In the Hebrew Scriptures the history books – Samuel, Kings and Chronicles – have a difficult time with the idea of Kingship. It is not because of the bad ones: the kings who manifestly disobey the commands of God from start to finish. It‘s also the ones you would think we should admire, and hold up as examples. Of course even they do some stupid things. People do. But the histories of Israel are more worried than that. Taken as a whole they advise us to regard the whole institution of monarchy with great caution.
This stretches right back to the people’s demand for a king in the first place. Samuel has combined the roles of prophet and judge, but the people have no faith in those who will follow him. They look around at other nations, just as our politicians do today when looking for a model of some social policy: ‘they do it better in Sweden’; ‘this is what works in Germany’. The people look at the strong nations around, for Israel has ever been under threat from its neighbours. And they see that kingship seems to work. ‘Give us one of them’, they demand of Samuel.
Samuel does, but gives them a health warning. The King will make you subservient. The King will demand everything of you, he says. ‘In that day you will cry out because of your King’ is his prophecy, in 1 Samuel 8. 18. Their reply? ‘No! but we are determined to have a king over us, so that we might be like other nations…’ (1 Sam 8. 19, 20). And they get their wish. Saul, who is something of a disaster, then David, who builds up the country and enlarges its borders, and Solomon, who establishes it, fortifying Jerusalem even more, holding court there so that world leaders come knocking, and founding the temple, to show the impregnable power of the relationship between God, King, nation and people.

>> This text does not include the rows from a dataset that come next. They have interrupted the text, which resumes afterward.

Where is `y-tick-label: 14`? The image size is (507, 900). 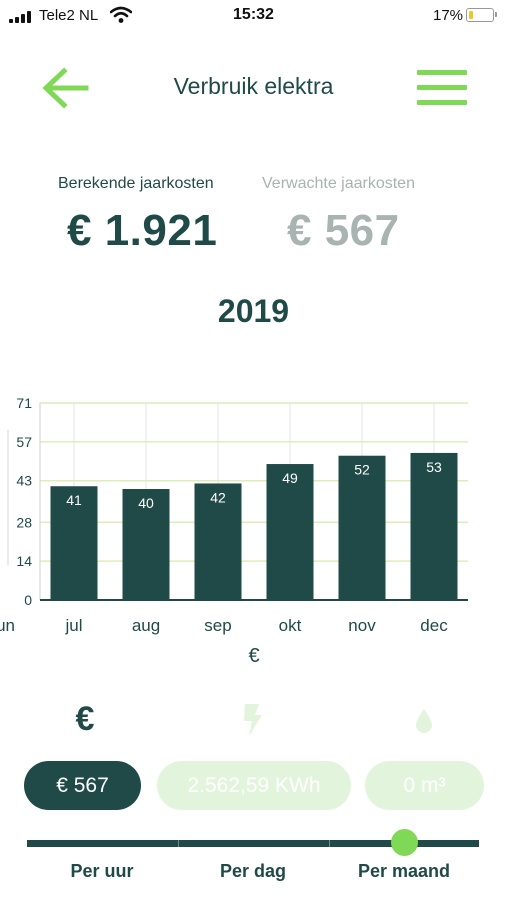
y-tick-label: 14 is located at coordinates (24, 561).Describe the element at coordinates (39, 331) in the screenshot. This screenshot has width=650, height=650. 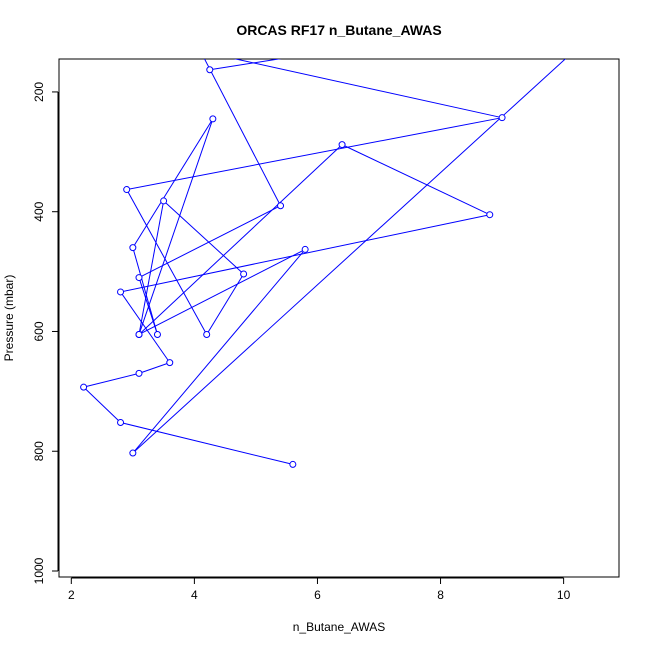
I see `y-tick-label: 600` at that location.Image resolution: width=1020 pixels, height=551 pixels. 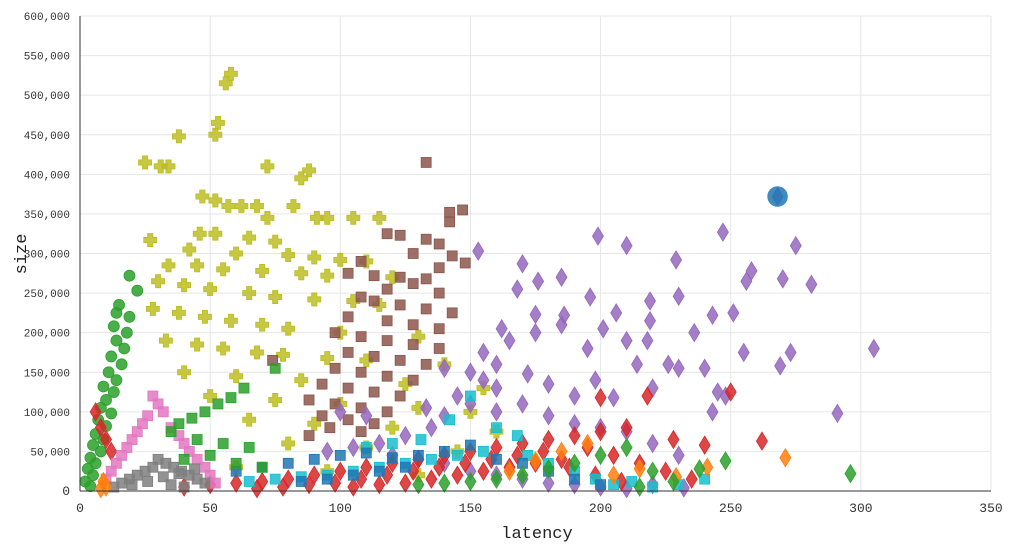 I want to click on x-tick-label: 100, so click(x=340, y=508). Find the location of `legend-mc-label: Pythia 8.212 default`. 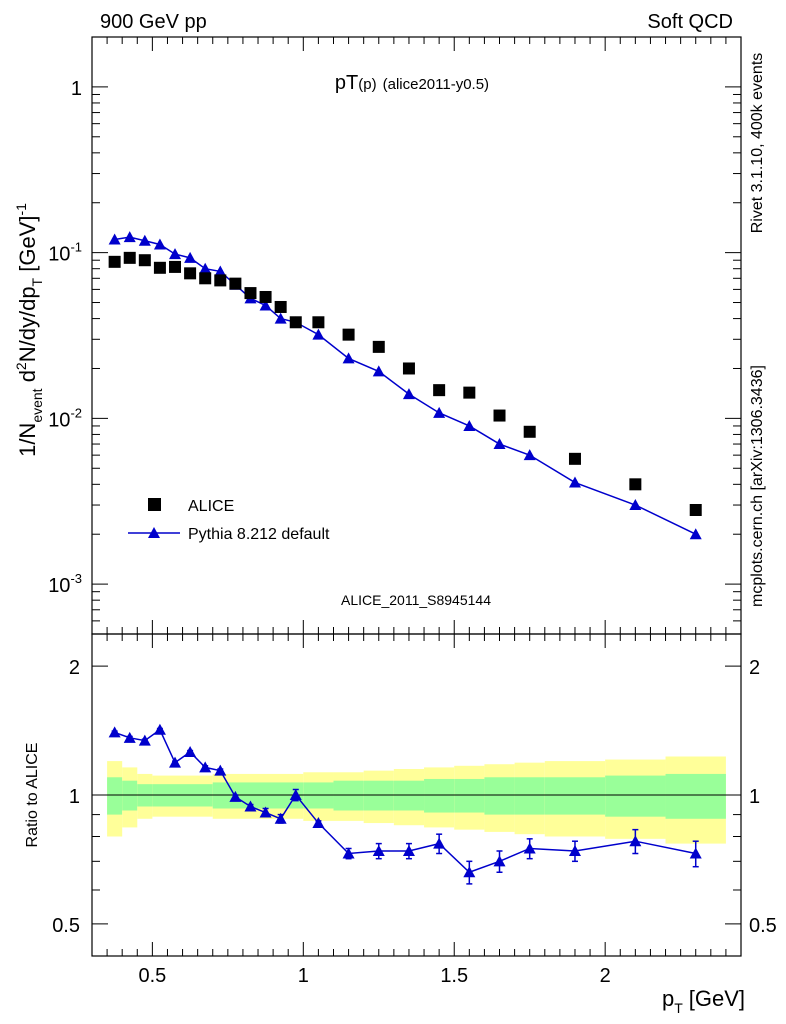

legend-mc-label: Pythia 8.212 default is located at coordinates (259, 534).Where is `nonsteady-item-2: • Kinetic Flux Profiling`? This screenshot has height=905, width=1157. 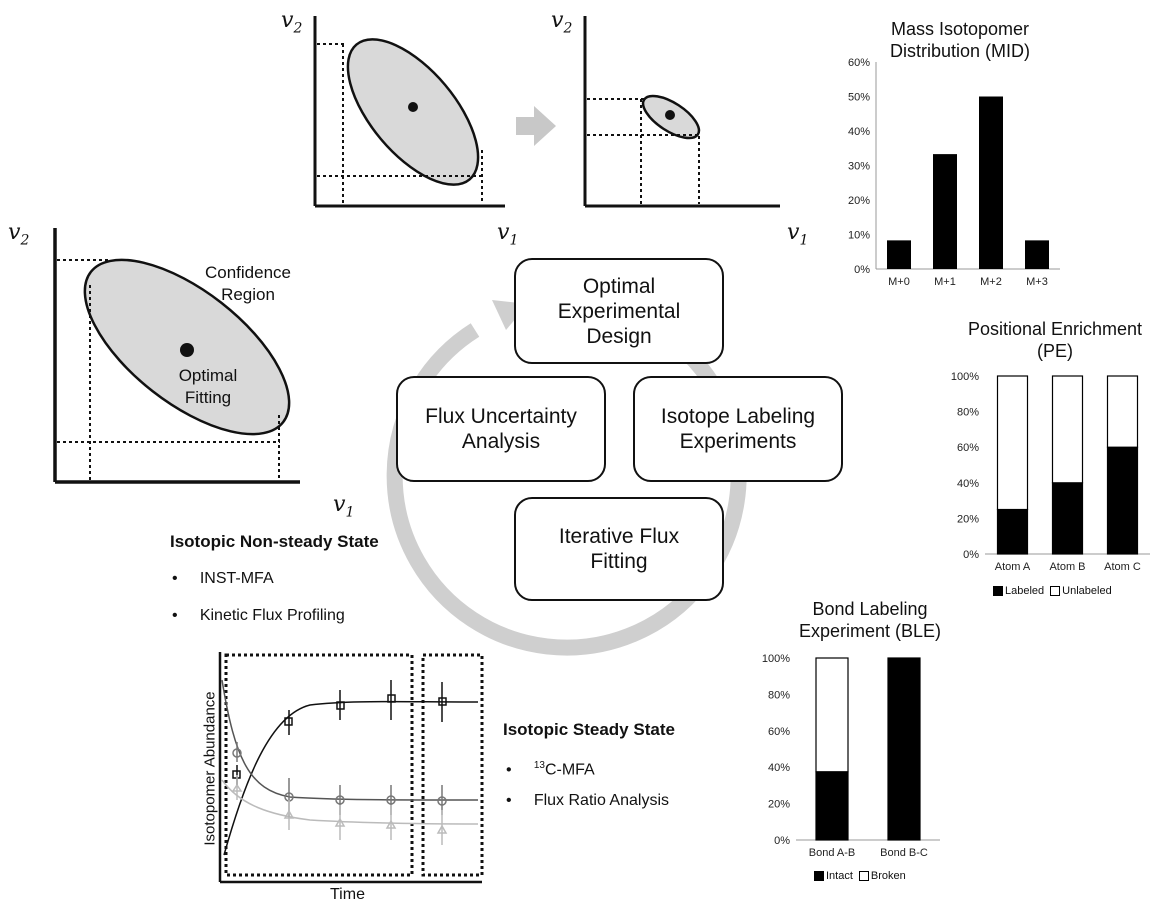 nonsteady-item-2: • Kinetic Flux Profiling is located at coordinates (258, 616).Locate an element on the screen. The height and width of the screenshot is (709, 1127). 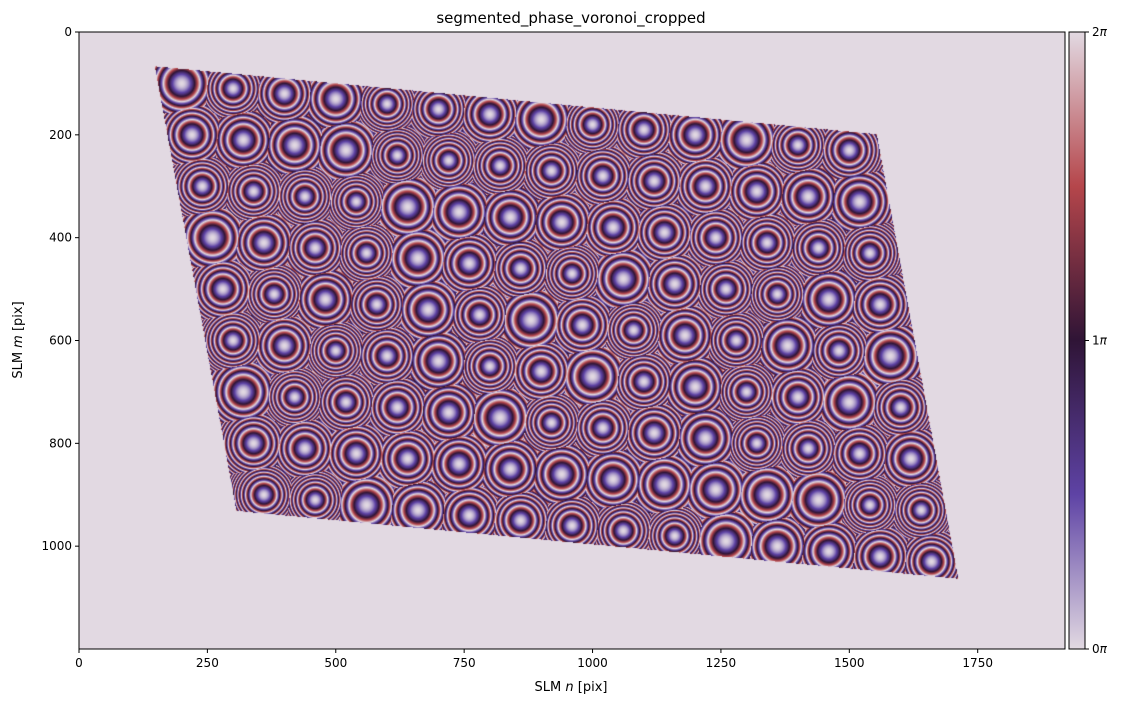
y-tick-label: 200 is located at coordinates (60, 135).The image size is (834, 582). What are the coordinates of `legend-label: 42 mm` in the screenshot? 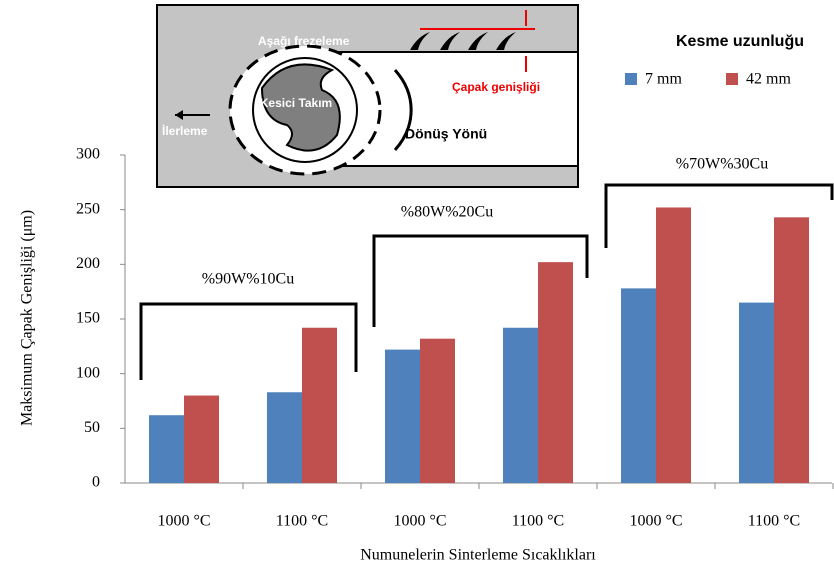 It's located at (768, 80).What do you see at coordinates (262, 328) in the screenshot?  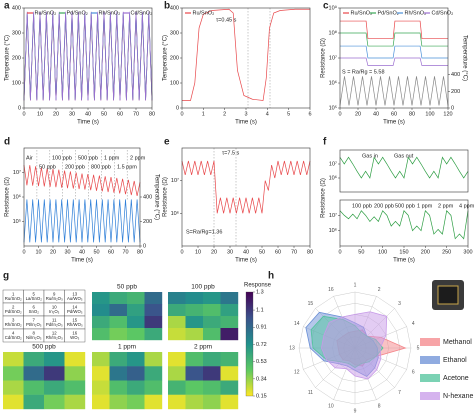 I see `colorbar-tick-label: 0.91` at bounding box center [262, 328].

A wise reading of history is often able to show that the seeds of destruction are to be found at the moment of what looks like complete success. A reliance on what has got you to the point of achievement, simply looking for more of the same, will lead to the whole edifice crumbling. That’s as true of the Roman Empire as of the financial markets in 2007 as it is of the England cricketers who won the Ashes in 2005 and fell away soon after. The Books of Kings, especially, describe just such a fall, and attribute it not just to bad leadership, but to the very model of kingship itself.
Solomon, the wise, the all powerful, the sought after one, is not immune from finding security in transient alliances rather than the complete dependence on God which is the hallmark of Israel. Kingship makes you do that. Power concentrated in the hands of one person, to whom others fawn, eventually corrupts. And with few checks and balances that power turns in on itself. It was already happening at the end of Solomon’s reign, and not even the strong words of the prophet Ahijah about the breaking up of the twelve tribes of Israel can stop the process.
Our first reading tonight carries on the story. Solomon has died. Rehoboam, his son and anointed successor, trusts in the wrong sort of exercise of authority. Absolute kingship, he feels, can best be demonstrated by showing people who is boss. Is that not what a King is? Wise heads invite him to exercise his authority with humility and restraint, but kingship lends itself more easily to a display of power than of humility. He would rather be ruler than servant. He would look weak otherwise. Ten of the tribes tell him what he can do with it, and so begins the split of the nation, into two Kingdoms. A couple of hundred years and it’s all gone, the nation overrun, the leaders in exile. And we can safely say that the split, the destruction, has been there all along.
My former boss used to say that ‘any system can be made not to work’. The Judges and the early prophets had their troubles too. But reliance on an overt exercise of power – ‘someone who will go out before us and fight our battles’, as the people say to Samuel when they ask for a King – this reliance has perhaps more chance of failure than any other. The people put a figurehead and a system in between them and their joint responsibility for the land and nation and people. Their abdication of power leads to it being exercised badly, however hard the King in question tries.
In that same land today different models of leadership and power currently clash, and people die. In our own land the people with power seen increasingly remote for the people they govern, or should that be ‘serve’? Across the world leaders posture and threaten with the force of vast military might. We do well to be suspicious of the exercise of power. We do well also to pray for those who have it, and hold up before them the model of the one who, with all authority on heaven and earth, sought out the weak, sat with the needy, shared the life of the poor, and gave up every shred of what he had, that we might live. Amen.